Pick out the lines below that include the string "computer".

(INFORMATION SHOWN begins)

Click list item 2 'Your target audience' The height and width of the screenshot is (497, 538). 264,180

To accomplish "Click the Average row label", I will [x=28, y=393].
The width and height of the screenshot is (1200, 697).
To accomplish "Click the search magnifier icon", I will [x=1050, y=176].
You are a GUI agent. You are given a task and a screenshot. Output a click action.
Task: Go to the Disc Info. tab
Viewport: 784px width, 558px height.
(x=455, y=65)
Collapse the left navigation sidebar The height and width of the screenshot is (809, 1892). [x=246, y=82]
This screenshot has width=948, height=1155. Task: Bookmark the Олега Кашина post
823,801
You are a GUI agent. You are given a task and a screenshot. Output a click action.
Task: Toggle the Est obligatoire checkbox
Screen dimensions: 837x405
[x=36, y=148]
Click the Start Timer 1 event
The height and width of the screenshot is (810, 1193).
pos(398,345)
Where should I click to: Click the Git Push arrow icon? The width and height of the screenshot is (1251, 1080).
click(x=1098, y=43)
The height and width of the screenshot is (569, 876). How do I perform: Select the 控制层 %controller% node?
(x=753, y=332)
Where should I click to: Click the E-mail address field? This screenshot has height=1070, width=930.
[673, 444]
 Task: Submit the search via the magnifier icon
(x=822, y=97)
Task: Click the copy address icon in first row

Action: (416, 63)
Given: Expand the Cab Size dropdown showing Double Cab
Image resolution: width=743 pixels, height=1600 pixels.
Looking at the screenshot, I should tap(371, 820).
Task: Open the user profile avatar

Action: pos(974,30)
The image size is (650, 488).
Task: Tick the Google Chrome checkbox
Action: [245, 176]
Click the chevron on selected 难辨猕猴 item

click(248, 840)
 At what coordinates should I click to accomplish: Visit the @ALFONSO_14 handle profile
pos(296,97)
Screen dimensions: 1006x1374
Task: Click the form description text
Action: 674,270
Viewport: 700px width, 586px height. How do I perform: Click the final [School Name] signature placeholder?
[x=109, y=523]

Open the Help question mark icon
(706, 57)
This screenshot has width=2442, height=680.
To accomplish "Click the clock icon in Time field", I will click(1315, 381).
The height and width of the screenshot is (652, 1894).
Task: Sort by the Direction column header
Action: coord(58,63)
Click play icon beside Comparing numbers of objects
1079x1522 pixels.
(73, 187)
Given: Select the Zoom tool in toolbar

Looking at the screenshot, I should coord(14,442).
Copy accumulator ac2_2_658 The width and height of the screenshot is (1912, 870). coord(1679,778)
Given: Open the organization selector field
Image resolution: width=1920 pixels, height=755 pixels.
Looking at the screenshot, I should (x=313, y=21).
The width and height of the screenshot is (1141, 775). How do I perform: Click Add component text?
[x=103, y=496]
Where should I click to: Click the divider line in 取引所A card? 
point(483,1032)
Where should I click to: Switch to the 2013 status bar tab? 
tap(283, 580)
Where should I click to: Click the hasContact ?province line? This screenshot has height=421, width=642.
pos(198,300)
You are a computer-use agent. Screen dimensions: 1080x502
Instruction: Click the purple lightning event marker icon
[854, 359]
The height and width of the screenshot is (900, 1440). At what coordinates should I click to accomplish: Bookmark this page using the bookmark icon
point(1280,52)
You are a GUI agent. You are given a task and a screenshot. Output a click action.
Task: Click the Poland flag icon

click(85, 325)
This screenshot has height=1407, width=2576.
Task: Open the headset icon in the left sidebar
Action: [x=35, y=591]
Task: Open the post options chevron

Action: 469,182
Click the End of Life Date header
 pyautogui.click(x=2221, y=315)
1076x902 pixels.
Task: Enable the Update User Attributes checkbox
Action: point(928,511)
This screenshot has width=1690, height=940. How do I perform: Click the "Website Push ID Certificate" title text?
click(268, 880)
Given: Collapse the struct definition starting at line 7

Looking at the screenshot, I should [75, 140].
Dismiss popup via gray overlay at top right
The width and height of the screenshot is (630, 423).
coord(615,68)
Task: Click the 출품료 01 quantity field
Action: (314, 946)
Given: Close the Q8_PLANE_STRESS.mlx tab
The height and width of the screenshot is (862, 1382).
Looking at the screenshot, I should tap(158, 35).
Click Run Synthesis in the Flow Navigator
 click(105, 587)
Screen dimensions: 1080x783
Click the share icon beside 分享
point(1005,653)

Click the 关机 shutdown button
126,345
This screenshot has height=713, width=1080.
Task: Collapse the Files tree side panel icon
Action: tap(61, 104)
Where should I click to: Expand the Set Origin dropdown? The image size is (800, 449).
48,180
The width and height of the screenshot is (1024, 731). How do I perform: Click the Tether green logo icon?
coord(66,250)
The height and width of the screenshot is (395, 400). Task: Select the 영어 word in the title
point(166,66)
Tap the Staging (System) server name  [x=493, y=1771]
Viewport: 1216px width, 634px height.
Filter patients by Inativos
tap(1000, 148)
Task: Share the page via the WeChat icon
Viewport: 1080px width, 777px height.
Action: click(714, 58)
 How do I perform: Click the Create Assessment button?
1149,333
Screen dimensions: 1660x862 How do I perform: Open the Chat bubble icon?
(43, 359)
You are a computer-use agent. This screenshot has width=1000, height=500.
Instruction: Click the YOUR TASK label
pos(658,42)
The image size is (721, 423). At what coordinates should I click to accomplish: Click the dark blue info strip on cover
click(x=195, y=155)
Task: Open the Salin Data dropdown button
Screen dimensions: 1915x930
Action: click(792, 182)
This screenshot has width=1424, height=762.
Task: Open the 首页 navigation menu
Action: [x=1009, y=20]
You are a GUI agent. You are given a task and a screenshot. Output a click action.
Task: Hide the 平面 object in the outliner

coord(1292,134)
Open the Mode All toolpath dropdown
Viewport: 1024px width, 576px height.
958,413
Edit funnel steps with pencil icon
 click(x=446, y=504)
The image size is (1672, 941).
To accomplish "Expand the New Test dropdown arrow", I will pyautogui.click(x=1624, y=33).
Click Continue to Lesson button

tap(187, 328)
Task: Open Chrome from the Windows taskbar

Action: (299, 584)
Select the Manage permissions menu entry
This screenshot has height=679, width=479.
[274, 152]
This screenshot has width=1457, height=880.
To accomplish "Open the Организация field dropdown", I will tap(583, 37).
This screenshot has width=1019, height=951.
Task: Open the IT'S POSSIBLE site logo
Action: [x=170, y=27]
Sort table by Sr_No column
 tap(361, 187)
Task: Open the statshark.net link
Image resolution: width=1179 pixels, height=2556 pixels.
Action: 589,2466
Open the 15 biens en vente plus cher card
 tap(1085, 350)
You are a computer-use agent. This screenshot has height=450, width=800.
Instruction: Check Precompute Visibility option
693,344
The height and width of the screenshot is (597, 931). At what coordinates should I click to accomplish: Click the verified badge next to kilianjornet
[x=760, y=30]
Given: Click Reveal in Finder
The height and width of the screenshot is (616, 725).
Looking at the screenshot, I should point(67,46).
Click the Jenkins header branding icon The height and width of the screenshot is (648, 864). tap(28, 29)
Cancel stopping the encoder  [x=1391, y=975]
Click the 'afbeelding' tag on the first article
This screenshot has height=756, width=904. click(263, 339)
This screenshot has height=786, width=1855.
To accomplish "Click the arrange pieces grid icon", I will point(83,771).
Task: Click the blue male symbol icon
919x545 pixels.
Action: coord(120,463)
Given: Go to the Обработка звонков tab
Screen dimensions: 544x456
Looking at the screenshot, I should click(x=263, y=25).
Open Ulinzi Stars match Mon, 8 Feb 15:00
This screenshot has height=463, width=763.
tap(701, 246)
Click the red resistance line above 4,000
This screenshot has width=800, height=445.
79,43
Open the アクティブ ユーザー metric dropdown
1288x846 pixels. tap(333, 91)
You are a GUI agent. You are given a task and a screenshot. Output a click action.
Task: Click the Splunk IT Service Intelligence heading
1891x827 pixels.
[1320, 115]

(INFORMATION SHOWN ends)

◆ RESPONSE:
You are a computer-use agent. Screen dimensions: 1080x502
You are a computer-use agent. This screenshot has width=1000, height=500.
You are a computer-use agent. This screenshot has height=450, width=800.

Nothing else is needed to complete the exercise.